Гладкие деревянные перила так удобно легли под ладонь.

К счастью, квартира Ксении находилась на первом этаже.

— Ничего себе… — Глеб присвистнул, когда Ксения зажгла свет в прихожей.

Квартира на две просторные комнаты, почти без мебели. Каждая стена, бархатистая на вид, — покрашена на свой лад — оливковые, песочные, древесные оттенки. Высокие — метра три — потолки. Паркет — гладкий и блестящий, как в бальной дворцовой зале. На рожке полупрозрачной ширмы для переодевания висела черная дамская шляпа с пестрыми перьями. Посередине комнаты стоял низкий круглый кожаный пуфик, навевающий мысли о Востоке.

— Отдохни немного, — Ксения мягко повернула ручку окна — и открыла створку. — Мне давно пора научиться…

— А кто нас привез сюда?

— Друг.

Ветер качнул белую, с золотистой нитью, хрустящую занавеску. Она взметнулась — и плавно осела, скользнув по плечу Ксении. И в этот, казалось бы, ничем не примечательный момент, Глеб почувствовал такое острое плотское желание, что отвернулся, — лишь бы не выдать себя.

Чувство к этой женщине всегда возникало внезапно — шквальным порывом, лавиной, камнепадом. Захватывало, засасывало, сбивало с ног. Только на этот раз у Глеба не было такого неприятия своих ощущений, как раньше. Наоборот — ему хотелось подчиниться своему чувству — ошеломительному физическому влечению к женщине, намного старше его, замужней, — и, не смотря на то, что он встречался с Ланой. Три табу разрушило простое скольжение занавески по обнаженному плечу.

— К сожалению, у меня нет льда, зато есть аптечка, — задумчиво произнесла Ксения, рассматривая ночной пейзаж за окном.

Лед бы сейчас пригодился. Потому что, невероятным усилием воли заставляя себя оставаться на месте, в мыслях Глеб стоял за спиной Ксении. Ее тепло уже проникало ему под кожу. Ее запах кружил голову. Ее запретность распаляла кровь.
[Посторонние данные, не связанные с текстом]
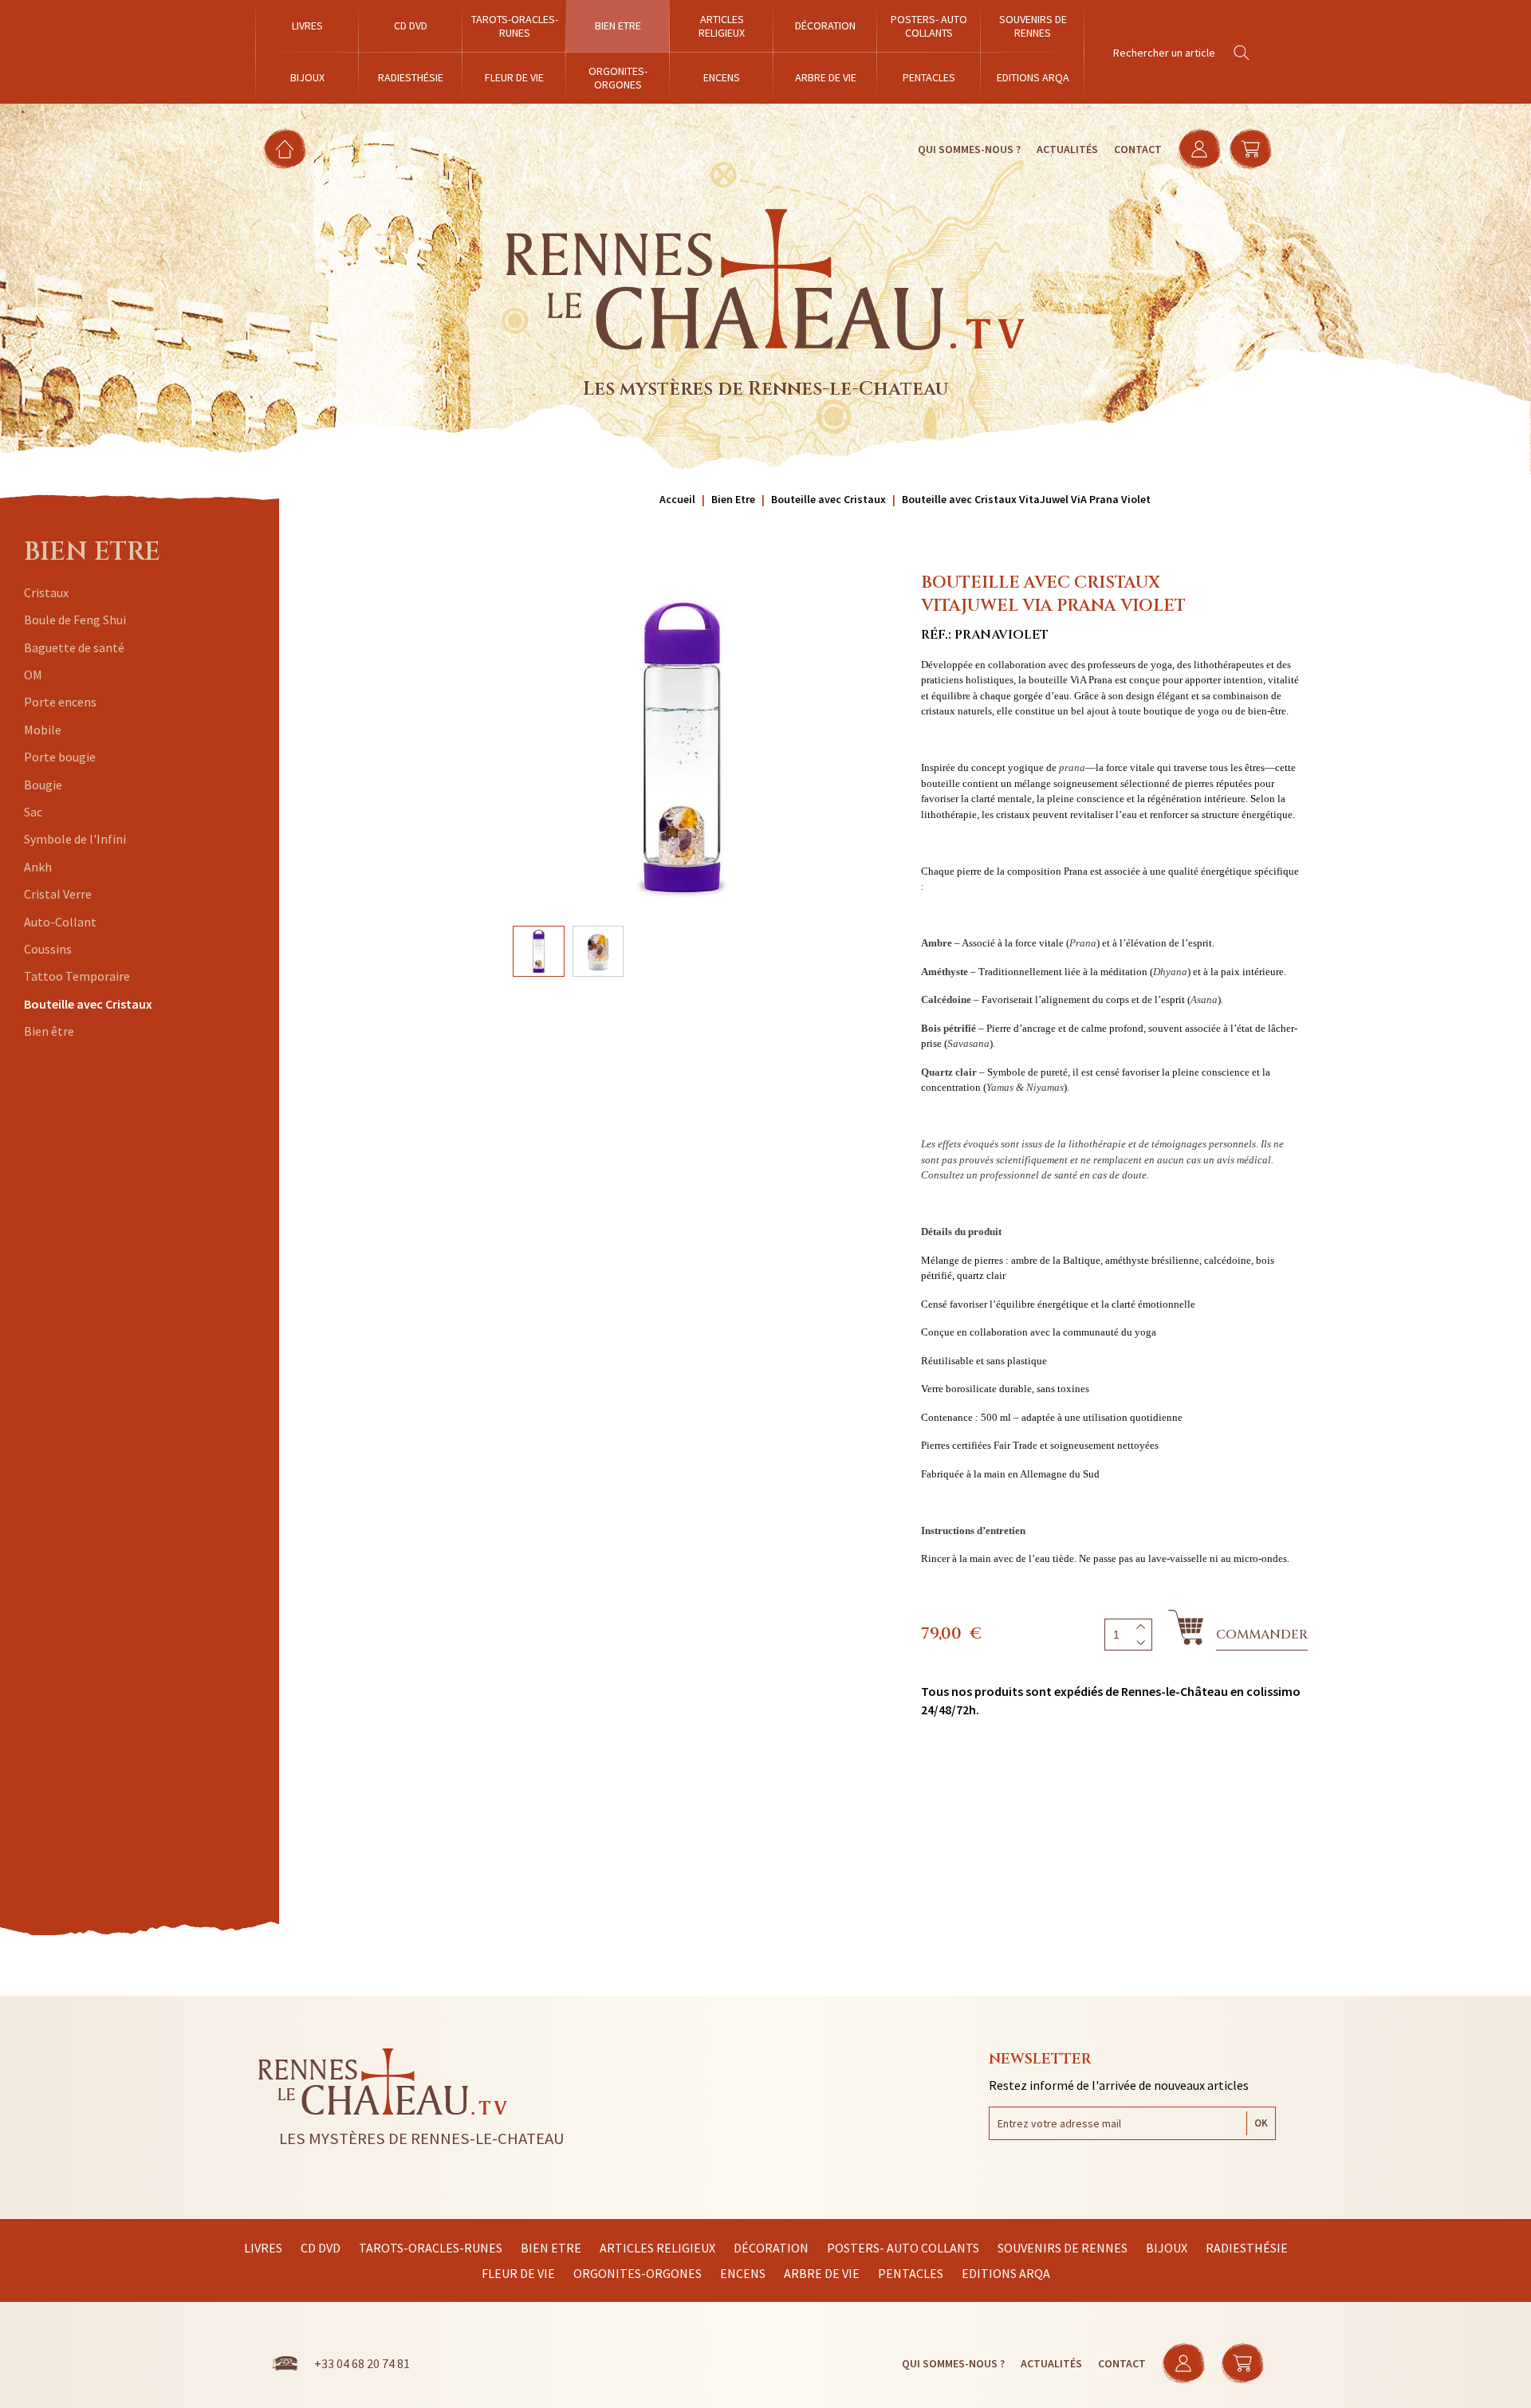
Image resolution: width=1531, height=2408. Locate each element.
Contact (1138, 149)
Притяжение, которое он чувствовал сейчас, когда их разъединяло ничтожное расстояние, было настолько сильным, что Глеб и не пытался ему сопротивляться.

Он просунул палец под лямку ее сарафана и медленно провел по коже — вверх-вниз. Глеб чувствовал напряжение Ксении, но, в то же время, понимал — словно это было прописной истиной, — притяжение между ними — сильнее страха прикосновений. Оно — сильнее всего.

Медленно развернул ее за плечи. Мягко прикоснулся губами к ее губам — словно взял на руку, чтобы вести за собой. Чтобы она поняла — все случится. И произойдет это прямо сейчас.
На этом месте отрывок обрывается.